A devotee of verbatim theatre, I prefer verbatim
plays that are balanced, exploring all sides of a situation and including
a multitude of voices. As the title of this play suggests, however,
it represents a single voice. Rachel is a young, aspiring writer from
Washington State. Keenly aware of the world outside Olympia and eager
to help the disenfranchised, she takes a break from college to work
with the International Solidarity Movement, traveling to Gaza in 2003
to aid the Palestinians. The play, edited by Alan Rickman and journalist
Katharine Viner from Rachel's journals and e-mails, clearly makes a
plea for the Palestinians' cause.

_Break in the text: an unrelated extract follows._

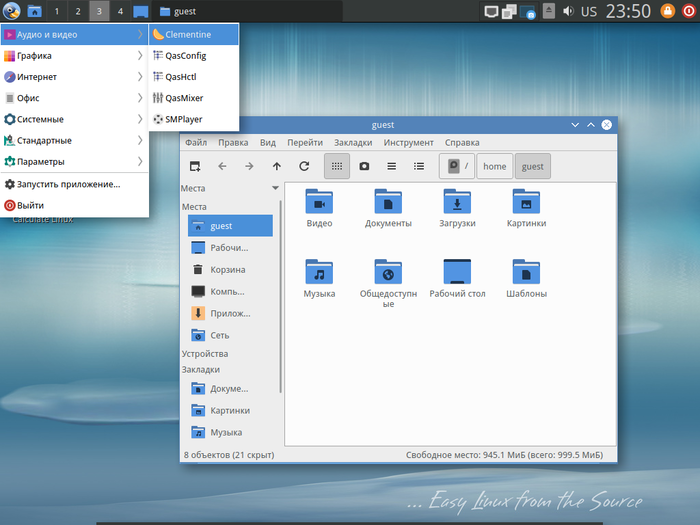This screenshot has width=700, height=525.
Task: Switch to thumbnail view mode
Action: coord(364,166)
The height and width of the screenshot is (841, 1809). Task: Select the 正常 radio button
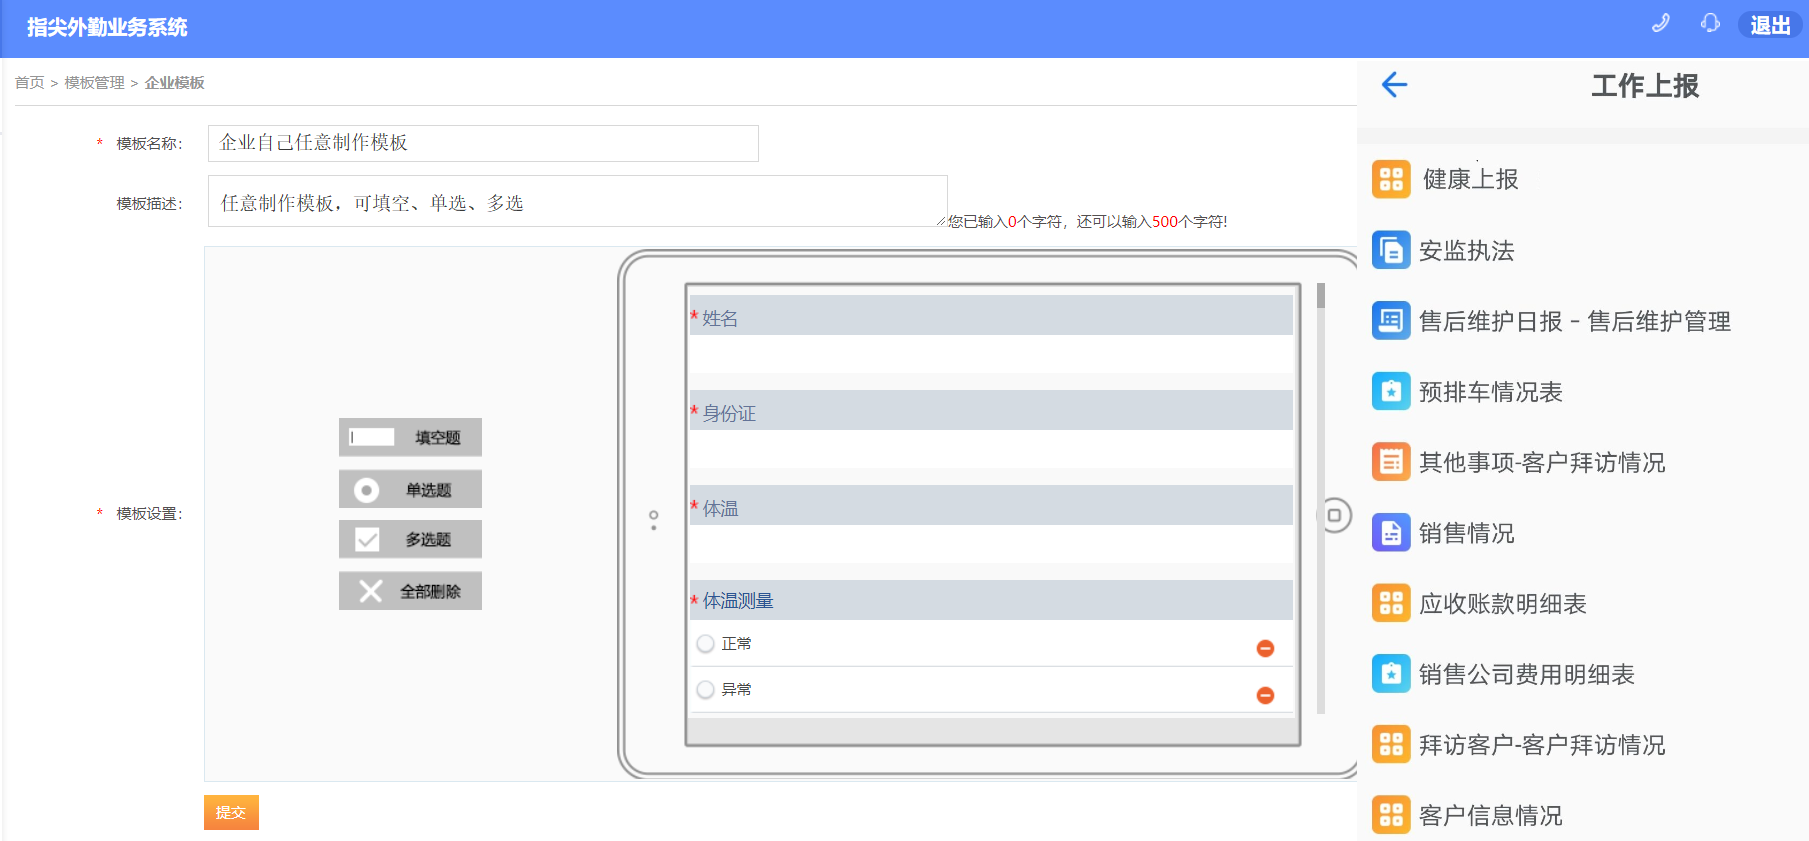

Rachel early on warns her mother not
to use the word "terrorism" and to resist "perpetuating the
idea that the Israeli-Palestinian conflict is a balanced conflict, instead
of a largely unarmed people against the fourth most powerful military
in the world." After she has been in Gaza for less than two months,
she deflects her mother's concerns about Palestinian violence, by belittling
the effects of "homemade explosives" and arguing that there can be no
justification for Israel's actions. Earlier, however, she admits that
because she is new to talking about the Palestinian-Israeli situation,
she doesn't always know the political implications of her words. The
play ends with a statement that the 23-year-old was killed by an Israeli
bulldozer, followed by an epilogue: the 10-year-old Rachel's speech
about the need to end world hunger. The production uses a videotape
of the real Rachel Corrie, the effect of which must be heartbreaking
in light of the young woman's untimely death.
Program notes giving historical context might
provide some balance. But presumably people will use their intelligence
to try to understand the complexities of the Israeli/Palestinian conflict.

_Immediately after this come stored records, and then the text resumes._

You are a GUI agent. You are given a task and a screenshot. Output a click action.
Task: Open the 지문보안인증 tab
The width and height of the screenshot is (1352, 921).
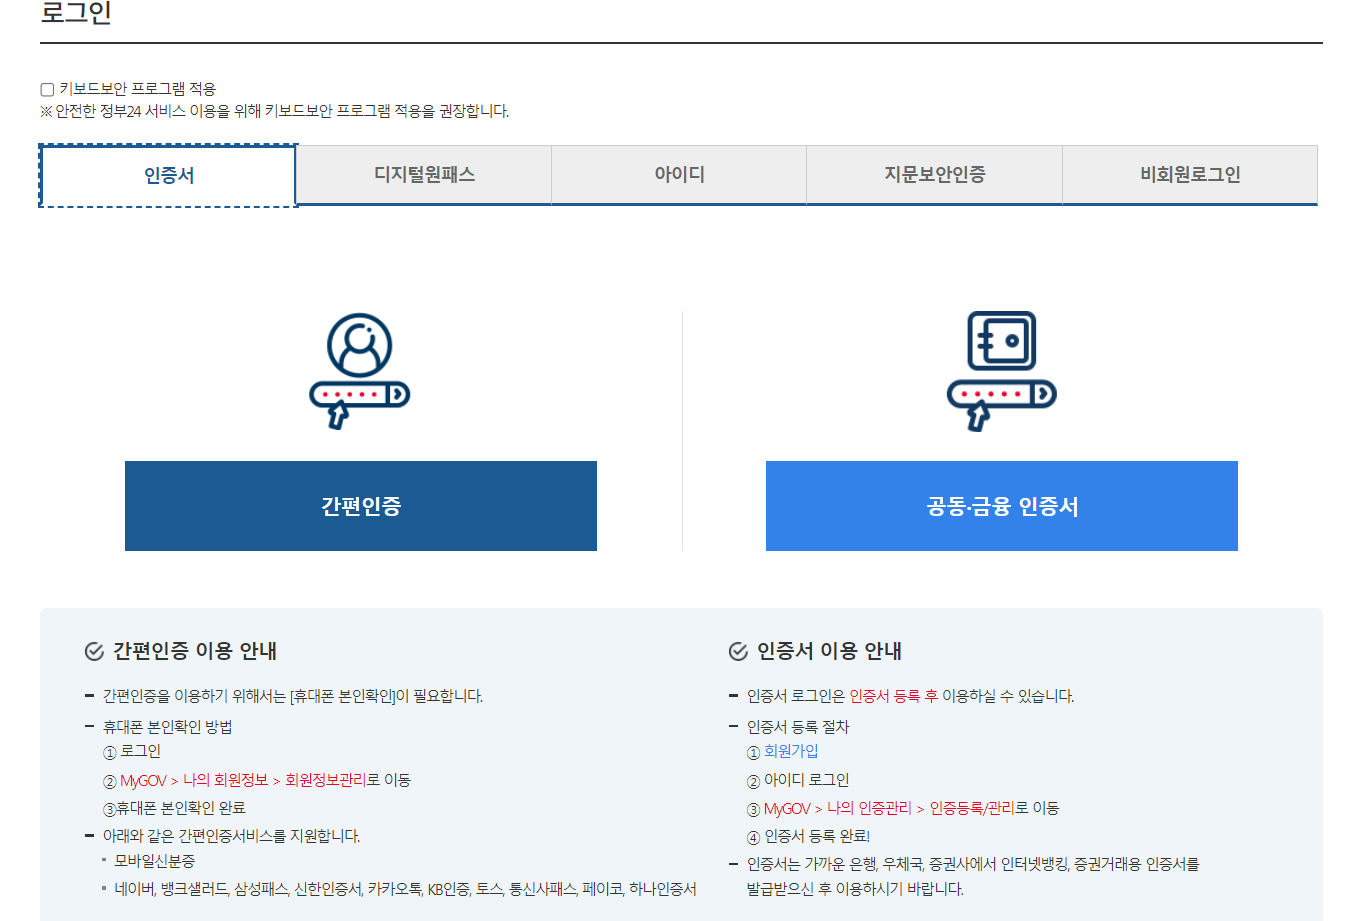pyautogui.click(x=934, y=174)
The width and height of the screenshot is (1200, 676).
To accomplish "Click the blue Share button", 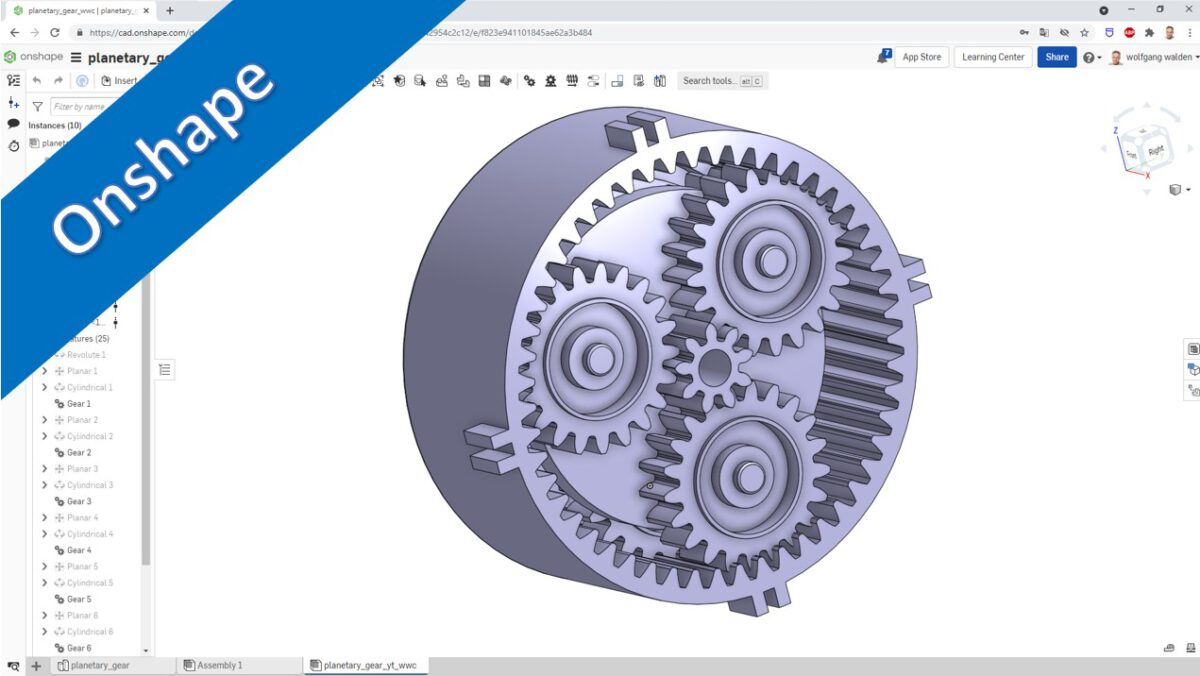I will 1056,57.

More than one London critic pointed skeptically to Rachel's claim that
the vast majority of Palestinians practiced "Gandhian non-violent resistance."

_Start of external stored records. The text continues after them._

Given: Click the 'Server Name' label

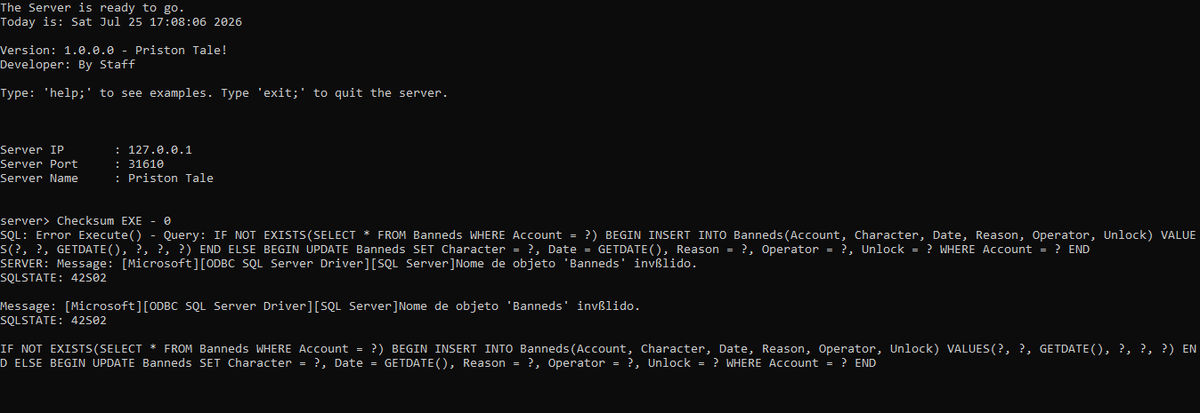Looking at the screenshot, I should (39, 178).
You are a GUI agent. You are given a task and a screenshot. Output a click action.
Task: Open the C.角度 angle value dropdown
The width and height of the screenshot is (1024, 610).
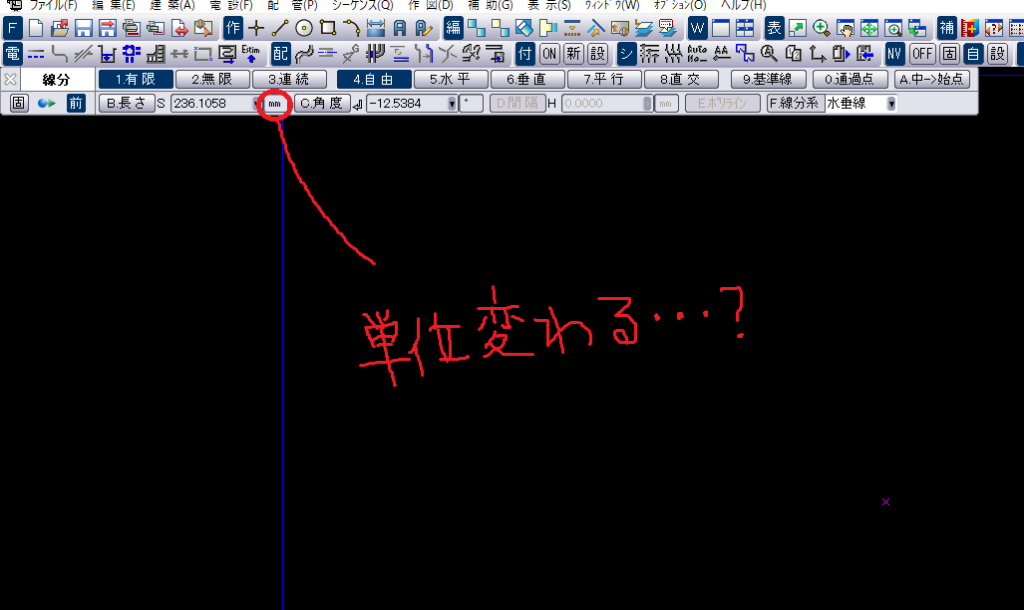point(452,104)
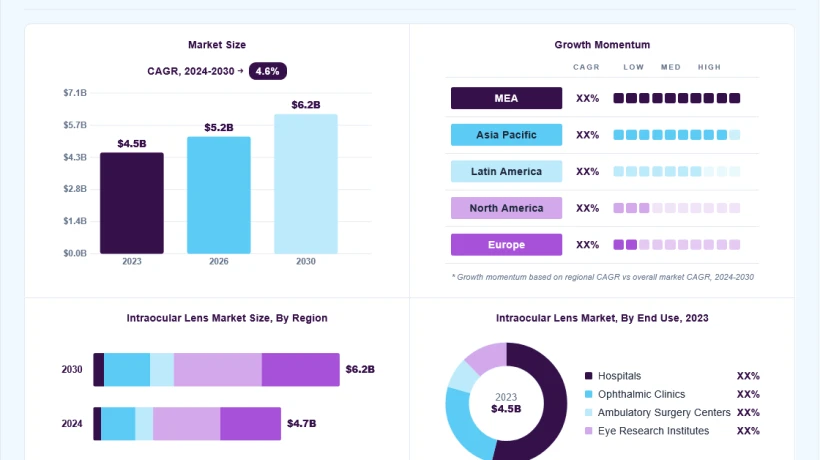This screenshot has height=460, width=820.
Task: Click the Ambulatory Surgery Centers legend swatch
Action: pos(588,412)
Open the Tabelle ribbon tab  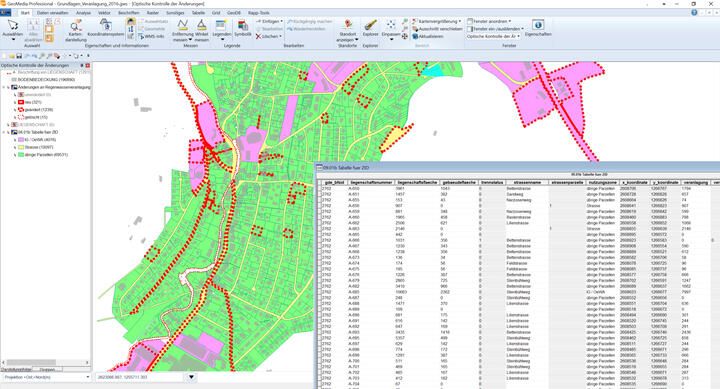tap(198, 13)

Thoughtful audiences will surely know that this is an area of the world
in which everything is contested, including whether there was a network
of tunnels under the houses for smuggling weaponry into Rafah, where
Rachel was trying to stop the Israeli bulldozing of the Palestinian
homes.
I hope a New York theatre will soon mount the
Royal Court's production. The Culture Project, which has been home recently
to verbatim plays (The Exonerated, Guantánamo: ‘Honor Bound to Defend
Freedom'), would be a wonderful choice. While I'm not willing to
idealize Rachel Corrie, I strongly believe in the value of firsthand
accounts of history. And I'd appreciate the opportunity to hear the
account of this young woman who, like many other young people in war
zones, had her life tragically cut short.